### Text shown ###

Where do YOU see the line on when it is/is not appropriate to use violence?

Carl
 
Good question. I struggle mentally with the line myself.

Illustration: I'm at a college football game with my wife and son. A drunken fan of the opposing team throws an ice cold drink at my wife and pushes me into my 4 year old son. Aside from any legal repercussions, is this sufficient provocation to rearrange the drunk's face?
 
Avoid if possible & seek LEO to control is (to me) always choice #1.

If there's way #1 will happen, then finish before it starts with you on the downside of things.
 
This came up in another thread, and poses a question separate from KKW vs. sport:

"In fact, the last time I got into a physical altercation, I was at a bar watching Monday Night Football. I was wearing business attire and I was sitting next to some local guy who was taller, bigger and younger than me wearing a lumberjack shirt, ripped jeans, and a baseball cap. Every time I would say something he would say some crap to put me down. After the first quarter, I told him that I was leaving now, but if he wanted to he could wait outside for me while I used the bathroom. When I left, he was waiting for me outside..."

Where do YOU see the line on when it is/is not appropriate to use violence?

### Given information ###

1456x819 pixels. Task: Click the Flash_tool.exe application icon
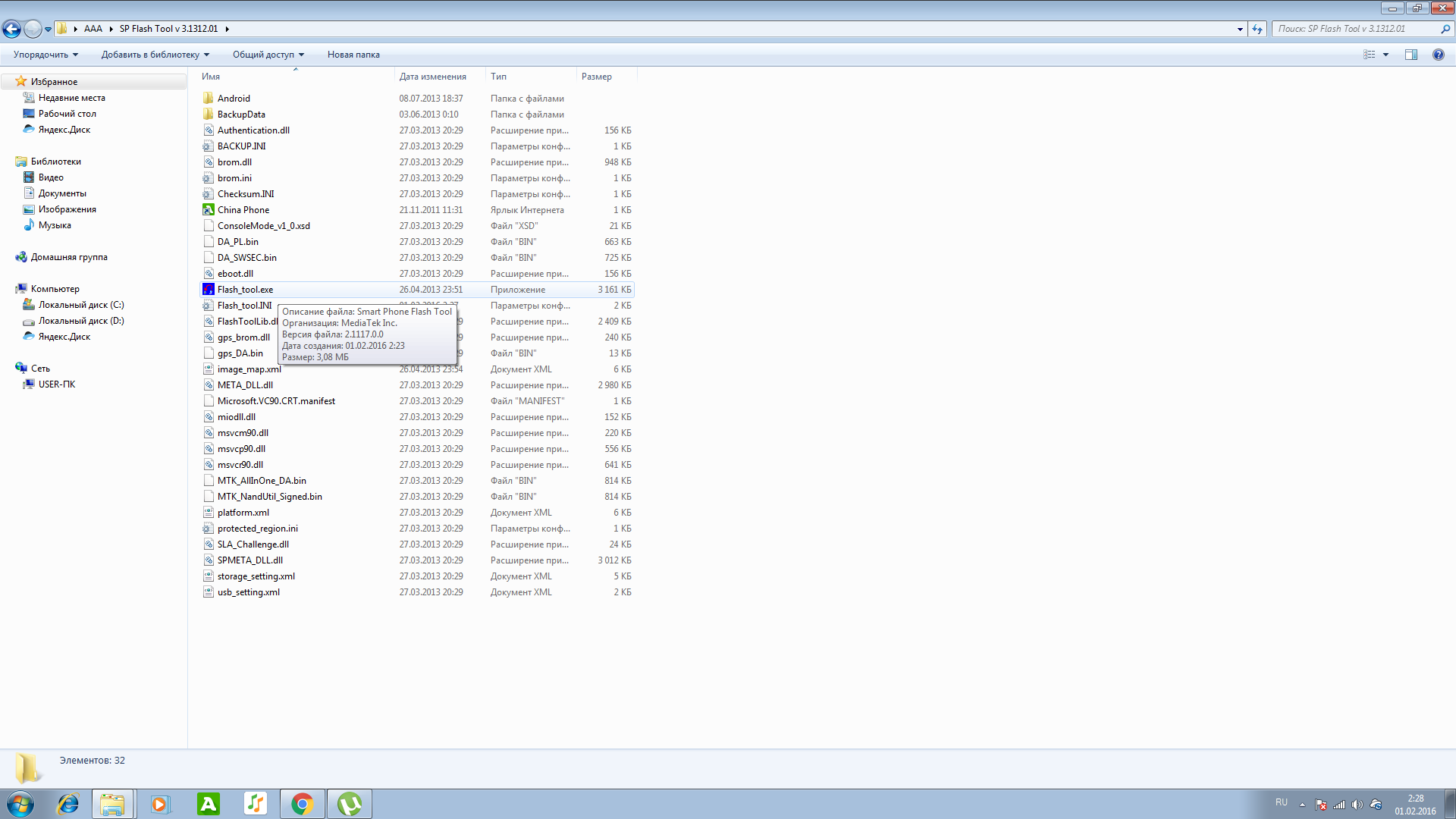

###

*Exercise 1:*
Retype the discussion on when violence is appropriate word for word, starting at the words "Illustration: I'm at" and stopping after "the drunk's face?".
*Exercise 2:*
Continue the discussion on when violence is appropriate, picking up after its final line.

*Reply 1:*
Illustration: I'm at a college football game with my wife and son. A drunken fan of the opposing team throws an ice cold drink at my wife and pushes me into my 4 year old son. Aside from any legal repercussions, is this sufficient provocation to rearrange the drunk's face?

*Reply 2:*
Carl

It's not appropriate to use violence when you aren't sure you can win the fight. One should only take on people like this if you are sure you can beat them. :)

Always check for CCTV and potential witnesses if you are sure there are none that will bother you, rearrange his face while shouting 'don't hit me' and 'please don't hurt me', fools the witnesses into thinking he's attacking you. Make sure you put him in the recovery position.

This advice only partly tongue in cheek.
 
Avoid at all possible, wish I was smart enough to know this thirty years ago.

Dancingalone the only way anybody can get under my skin and common sense leaves my mind if anybody soes anything to my wife or child, there is not enough Leo's around to stop me from hurting the person.
 
The Master at my son's school tells this story.

A man without martial arts training walks down a sidewalk and is jumped by three thugs.

Another man with martial arts training walks down a sidewalk, sees three thugs, approaches and fights with them.

A true martial artist (the Master uses the term "Black Belt") walks down a sidewalk, sees three thugs, and crosses the street, then keeps walking.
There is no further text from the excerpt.